Nevertheless, by some measures, teenagers are engaging in less risky behavior than they used to. Their rates of alcohol and cigarette use have trended downward since the early 1990s, though use of other drugs is up.
Reducing risky behavior early in life is important because habits established in youth often persist into adulthood. Deterring those behaviors early has long-term benefits. A clever body of work takes advantage of school choice lotteries, in which families who win the lottery can place their children in their preferred — typically higher-quality — school. For example, one study of the Charlotte-Mecklenburg, N.C., school district found that lottery-winning middle school and high school enrollees entered higher-quality schools and committed less crime seven years later.

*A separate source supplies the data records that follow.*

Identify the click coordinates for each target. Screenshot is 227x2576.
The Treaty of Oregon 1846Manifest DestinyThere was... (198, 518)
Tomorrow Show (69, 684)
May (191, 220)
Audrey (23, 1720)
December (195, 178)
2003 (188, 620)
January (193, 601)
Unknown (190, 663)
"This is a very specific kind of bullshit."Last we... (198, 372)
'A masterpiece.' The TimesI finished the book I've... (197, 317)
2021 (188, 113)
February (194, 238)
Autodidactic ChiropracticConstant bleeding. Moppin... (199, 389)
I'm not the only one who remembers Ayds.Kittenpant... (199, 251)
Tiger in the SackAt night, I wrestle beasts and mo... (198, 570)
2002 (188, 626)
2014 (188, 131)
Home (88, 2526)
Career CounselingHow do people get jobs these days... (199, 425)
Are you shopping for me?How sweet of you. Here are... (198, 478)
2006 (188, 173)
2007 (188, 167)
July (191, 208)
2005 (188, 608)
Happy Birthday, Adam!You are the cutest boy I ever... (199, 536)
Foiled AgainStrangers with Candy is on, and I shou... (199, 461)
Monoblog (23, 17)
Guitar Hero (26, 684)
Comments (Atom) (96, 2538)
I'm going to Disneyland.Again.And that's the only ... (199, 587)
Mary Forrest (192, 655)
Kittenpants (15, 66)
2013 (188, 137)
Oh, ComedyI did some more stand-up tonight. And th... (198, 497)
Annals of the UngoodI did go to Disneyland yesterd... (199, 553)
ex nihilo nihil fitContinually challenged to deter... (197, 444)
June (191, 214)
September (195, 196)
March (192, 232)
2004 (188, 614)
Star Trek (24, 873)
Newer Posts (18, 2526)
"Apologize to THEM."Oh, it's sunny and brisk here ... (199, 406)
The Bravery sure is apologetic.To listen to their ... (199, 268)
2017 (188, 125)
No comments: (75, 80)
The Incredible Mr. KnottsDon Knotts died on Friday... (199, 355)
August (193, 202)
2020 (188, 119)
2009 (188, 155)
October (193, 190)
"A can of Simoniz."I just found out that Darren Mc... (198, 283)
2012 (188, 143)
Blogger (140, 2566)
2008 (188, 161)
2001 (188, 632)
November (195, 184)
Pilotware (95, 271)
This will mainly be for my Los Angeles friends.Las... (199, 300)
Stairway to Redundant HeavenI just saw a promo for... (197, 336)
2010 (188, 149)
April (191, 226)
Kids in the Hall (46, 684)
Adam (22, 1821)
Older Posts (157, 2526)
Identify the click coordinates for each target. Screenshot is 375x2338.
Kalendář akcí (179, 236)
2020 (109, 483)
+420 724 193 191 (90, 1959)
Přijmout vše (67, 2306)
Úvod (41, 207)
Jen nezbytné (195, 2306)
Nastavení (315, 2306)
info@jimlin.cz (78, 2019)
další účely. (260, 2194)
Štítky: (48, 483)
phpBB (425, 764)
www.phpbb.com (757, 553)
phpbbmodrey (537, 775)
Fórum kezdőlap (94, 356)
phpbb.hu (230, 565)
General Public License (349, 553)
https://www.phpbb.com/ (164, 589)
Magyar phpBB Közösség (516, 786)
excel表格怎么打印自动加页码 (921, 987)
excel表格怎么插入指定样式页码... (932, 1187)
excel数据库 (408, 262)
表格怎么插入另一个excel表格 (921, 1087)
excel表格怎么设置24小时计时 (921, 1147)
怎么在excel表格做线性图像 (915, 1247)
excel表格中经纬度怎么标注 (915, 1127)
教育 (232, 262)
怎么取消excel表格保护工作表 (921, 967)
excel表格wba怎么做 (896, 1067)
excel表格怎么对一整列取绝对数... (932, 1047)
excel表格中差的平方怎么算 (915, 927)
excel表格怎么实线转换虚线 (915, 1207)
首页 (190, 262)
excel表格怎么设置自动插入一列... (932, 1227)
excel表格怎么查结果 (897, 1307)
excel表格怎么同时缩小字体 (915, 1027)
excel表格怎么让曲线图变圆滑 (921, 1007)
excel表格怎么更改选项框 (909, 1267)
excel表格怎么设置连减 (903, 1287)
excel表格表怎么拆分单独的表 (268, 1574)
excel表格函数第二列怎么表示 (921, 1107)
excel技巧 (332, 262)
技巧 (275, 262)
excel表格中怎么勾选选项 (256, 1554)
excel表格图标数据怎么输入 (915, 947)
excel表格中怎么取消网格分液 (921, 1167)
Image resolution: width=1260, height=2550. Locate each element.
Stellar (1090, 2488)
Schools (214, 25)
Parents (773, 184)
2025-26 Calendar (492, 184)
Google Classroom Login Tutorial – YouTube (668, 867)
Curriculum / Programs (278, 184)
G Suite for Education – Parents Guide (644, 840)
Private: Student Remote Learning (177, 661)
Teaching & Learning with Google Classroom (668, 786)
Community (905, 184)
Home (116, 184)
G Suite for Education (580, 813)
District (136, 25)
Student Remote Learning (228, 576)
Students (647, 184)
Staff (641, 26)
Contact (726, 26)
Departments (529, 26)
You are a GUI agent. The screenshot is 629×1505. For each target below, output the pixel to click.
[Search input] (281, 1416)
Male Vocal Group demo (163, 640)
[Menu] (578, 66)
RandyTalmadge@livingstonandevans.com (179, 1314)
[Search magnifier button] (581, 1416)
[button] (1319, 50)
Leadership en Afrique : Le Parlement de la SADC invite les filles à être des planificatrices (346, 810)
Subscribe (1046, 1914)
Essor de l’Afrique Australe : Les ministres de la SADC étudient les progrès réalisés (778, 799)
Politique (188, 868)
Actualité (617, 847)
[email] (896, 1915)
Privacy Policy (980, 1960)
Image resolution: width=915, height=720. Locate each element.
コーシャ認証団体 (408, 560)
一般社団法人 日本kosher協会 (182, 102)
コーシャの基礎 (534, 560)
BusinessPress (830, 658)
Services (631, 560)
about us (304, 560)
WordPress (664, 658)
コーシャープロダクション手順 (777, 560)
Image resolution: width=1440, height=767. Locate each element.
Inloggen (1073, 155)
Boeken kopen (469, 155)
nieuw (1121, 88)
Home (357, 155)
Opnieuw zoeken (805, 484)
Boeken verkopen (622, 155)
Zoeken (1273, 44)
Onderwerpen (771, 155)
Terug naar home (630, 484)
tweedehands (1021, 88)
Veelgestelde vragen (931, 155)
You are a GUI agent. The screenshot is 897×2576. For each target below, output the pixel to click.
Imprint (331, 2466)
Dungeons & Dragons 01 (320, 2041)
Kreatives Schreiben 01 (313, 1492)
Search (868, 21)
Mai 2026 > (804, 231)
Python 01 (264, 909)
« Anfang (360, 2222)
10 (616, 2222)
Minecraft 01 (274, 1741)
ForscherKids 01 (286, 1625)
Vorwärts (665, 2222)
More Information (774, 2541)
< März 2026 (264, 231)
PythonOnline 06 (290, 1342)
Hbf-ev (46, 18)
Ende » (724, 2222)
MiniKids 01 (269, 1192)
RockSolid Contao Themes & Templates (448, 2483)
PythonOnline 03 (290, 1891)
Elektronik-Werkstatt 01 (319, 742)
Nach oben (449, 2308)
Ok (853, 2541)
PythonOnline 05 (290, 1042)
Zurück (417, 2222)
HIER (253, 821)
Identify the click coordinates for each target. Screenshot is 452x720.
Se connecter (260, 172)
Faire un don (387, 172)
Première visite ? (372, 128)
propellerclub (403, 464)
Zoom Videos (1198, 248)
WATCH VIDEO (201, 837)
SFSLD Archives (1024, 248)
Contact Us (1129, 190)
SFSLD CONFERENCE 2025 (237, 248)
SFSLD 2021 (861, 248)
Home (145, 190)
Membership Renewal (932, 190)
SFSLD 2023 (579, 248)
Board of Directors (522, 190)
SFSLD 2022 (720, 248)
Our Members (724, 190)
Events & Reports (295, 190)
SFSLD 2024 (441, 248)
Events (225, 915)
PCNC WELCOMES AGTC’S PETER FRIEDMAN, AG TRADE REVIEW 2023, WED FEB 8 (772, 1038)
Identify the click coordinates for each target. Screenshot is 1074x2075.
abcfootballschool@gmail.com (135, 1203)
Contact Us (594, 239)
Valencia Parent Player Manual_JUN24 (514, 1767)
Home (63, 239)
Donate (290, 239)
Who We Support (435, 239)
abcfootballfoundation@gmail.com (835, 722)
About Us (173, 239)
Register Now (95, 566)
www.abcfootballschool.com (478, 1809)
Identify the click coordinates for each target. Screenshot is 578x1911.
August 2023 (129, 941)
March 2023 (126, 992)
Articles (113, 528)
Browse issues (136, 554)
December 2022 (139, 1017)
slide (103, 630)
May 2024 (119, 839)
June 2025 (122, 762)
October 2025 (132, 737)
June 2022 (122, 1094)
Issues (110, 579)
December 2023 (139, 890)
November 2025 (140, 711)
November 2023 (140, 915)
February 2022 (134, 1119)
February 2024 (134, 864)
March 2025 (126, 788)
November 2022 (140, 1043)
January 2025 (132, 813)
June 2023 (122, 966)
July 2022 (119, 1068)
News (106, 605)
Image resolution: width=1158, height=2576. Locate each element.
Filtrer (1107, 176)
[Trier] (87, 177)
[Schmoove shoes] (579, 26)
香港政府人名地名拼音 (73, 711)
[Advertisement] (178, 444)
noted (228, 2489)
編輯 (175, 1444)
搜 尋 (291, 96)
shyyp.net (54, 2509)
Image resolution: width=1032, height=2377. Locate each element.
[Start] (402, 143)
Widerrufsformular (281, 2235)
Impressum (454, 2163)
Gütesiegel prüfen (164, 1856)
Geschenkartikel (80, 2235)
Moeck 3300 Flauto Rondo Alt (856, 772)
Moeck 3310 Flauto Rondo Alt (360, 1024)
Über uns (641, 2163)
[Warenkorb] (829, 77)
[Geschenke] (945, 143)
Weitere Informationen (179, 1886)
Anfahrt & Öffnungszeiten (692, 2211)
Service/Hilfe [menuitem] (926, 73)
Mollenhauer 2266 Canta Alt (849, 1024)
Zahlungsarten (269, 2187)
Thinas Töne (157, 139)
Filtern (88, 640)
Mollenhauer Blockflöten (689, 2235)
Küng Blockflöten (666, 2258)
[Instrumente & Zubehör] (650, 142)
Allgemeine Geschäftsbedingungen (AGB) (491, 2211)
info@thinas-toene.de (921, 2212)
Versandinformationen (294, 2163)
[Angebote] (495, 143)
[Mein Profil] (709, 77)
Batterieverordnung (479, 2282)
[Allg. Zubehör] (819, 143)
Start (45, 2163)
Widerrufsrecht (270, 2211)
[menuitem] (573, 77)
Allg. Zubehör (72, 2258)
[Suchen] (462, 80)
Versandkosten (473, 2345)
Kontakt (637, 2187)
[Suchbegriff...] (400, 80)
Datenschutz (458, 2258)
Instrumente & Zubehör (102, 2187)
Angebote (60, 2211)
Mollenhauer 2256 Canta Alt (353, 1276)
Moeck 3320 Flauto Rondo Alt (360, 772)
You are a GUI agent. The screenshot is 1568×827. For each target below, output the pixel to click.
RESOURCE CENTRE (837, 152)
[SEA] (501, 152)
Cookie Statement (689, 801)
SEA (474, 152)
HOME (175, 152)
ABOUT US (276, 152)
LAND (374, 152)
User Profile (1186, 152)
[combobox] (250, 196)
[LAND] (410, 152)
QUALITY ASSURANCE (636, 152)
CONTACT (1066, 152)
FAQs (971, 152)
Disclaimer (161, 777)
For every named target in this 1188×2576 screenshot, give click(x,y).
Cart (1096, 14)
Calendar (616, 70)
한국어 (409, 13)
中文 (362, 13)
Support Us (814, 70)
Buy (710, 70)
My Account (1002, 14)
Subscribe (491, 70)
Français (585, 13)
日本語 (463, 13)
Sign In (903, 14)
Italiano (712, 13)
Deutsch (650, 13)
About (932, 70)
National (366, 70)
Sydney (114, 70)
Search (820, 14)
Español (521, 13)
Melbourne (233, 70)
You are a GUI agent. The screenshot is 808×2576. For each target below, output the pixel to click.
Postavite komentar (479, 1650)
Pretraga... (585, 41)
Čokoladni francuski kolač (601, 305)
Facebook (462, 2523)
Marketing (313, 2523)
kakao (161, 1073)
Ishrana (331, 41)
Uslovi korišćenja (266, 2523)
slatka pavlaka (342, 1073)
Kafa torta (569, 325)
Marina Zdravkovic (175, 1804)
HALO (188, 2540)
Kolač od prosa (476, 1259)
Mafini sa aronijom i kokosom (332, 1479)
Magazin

There are other ways the education system can help children be and stay healthy. There are many evidence-based programs that schools can use to directly address the factors that drive or deter substance use. One studyfound that higher teacher wages are associated with lower mortality. A study of Southern states found that decreasing student-teacher ratios, increasing teachers’ wages, and lengthening the school year are all associated with better future health of students, including reduced smoking, obesity and mortality.
There is variation in results of studies like these. Not all find a connection between education and health or behavioral outcomes. It’s also reasonable to be concerned that when connections are found, correlations are not causation.
But many studies in this area exploit natural experiments: events that are effectively random and not within the control of study participants. “Changes in school quality were generally not the direct choices of families and local communities,” said Ezra Golberstein, an associate professor at the University of Minnesota School of Public Health and a co-author of the study of Southern states. “That increases our confidence that the findings are causal.”
These aren’t the only ways to deter risky behavior by teenagers. Increasing taxes on alcohol and tobacco products also has that effect. But more rigorous demands at school — as well as approaches like lengthening the school year — may deter students from a broader set of risky behavior while better preparing them for higher-wage jobs, things that taxes alone cannot do.